__WHAT THE EXERCISE ASKS__. Copy out the material below line for line, keeping every character unchanged.
Start of ROWS
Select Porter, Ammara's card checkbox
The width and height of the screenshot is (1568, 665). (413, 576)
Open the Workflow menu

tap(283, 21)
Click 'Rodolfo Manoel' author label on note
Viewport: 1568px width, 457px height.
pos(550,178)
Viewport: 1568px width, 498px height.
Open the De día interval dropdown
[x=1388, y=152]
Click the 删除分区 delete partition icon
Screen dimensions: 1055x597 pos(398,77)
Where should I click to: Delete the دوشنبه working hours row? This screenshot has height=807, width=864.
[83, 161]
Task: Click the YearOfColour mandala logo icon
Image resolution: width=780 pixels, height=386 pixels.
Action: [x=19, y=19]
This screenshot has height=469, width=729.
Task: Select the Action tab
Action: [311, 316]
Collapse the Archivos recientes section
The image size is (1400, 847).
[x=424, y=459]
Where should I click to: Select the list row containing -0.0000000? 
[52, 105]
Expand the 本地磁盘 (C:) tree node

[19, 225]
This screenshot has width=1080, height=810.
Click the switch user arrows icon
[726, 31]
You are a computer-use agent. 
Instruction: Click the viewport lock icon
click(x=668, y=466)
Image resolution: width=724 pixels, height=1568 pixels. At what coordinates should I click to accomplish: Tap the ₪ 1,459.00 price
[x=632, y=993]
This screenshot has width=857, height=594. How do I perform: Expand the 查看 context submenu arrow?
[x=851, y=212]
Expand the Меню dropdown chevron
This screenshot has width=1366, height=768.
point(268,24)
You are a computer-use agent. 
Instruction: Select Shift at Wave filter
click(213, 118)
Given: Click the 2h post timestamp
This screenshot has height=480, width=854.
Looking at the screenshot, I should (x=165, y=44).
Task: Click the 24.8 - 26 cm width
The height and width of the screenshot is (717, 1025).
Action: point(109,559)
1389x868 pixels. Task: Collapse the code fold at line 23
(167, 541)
End of ROWS
__TASK ANSWER__.
Select Porter, Ammara's card checkbox
The width and height of the screenshot is (1568, 665). (413, 576)
Open the Workflow menu

tap(283, 21)
Click 'Rodolfo Manoel' author label on note
Viewport: 1568px width, 457px height.
pos(550,178)
Viewport: 1568px width, 498px height.
Open the De día interval dropdown
[x=1388, y=152]
Click the 删除分区 delete partition icon
Screen dimensions: 1055x597 pos(398,77)
Where should I click to: Delete the دوشنبه working hours row? This screenshot has height=807, width=864.
[83, 161]
Task: Click the YearOfColour mandala logo icon
Image resolution: width=780 pixels, height=386 pixels.
Action: [x=19, y=19]
This screenshot has height=469, width=729.
Task: Select the Action tab
Action: [311, 316]
Collapse the Archivos recientes section
The image size is (1400, 847).
[x=424, y=459]
Where should I click to: Select the list row containing -0.0000000? 
[52, 105]
Expand the 本地磁盘 (C:) tree node

[19, 225]
This screenshot has width=1080, height=810.
Click the switch user arrows icon
[726, 31]
You are a computer-use agent. 
Instruction: Click the viewport lock icon
click(x=668, y=466)
Image resolution: width=724 pixels, height=1568 pixels. At what coordinates should I click to accomplish: Tap the ₪ 1,459.00 price
[x=632, y=993]
This screenshot has width=857, height=594. How do I perform: Expand the 查看 context submenu arrow?
[x=851, y=212]
Expand the Меню dropdown chevron
This screenshot has width=1366, height=768.
point(268,24)
You are a computer-use agent. 
Instruction: Select Shift at Wave filter
click(213, 118)
Given: Click the 2h post timestamp
This screenshot has height=480, width=854.
Looking at the screenshot, I should (x=165, y=44).
Task: Click the 24.8 - 26 cm width
The height and width of the screenshot is (717, 1025).
Action: point(109,559)
1389x868 pixels. Task: Collapse the code fold at line 23
(167, 541)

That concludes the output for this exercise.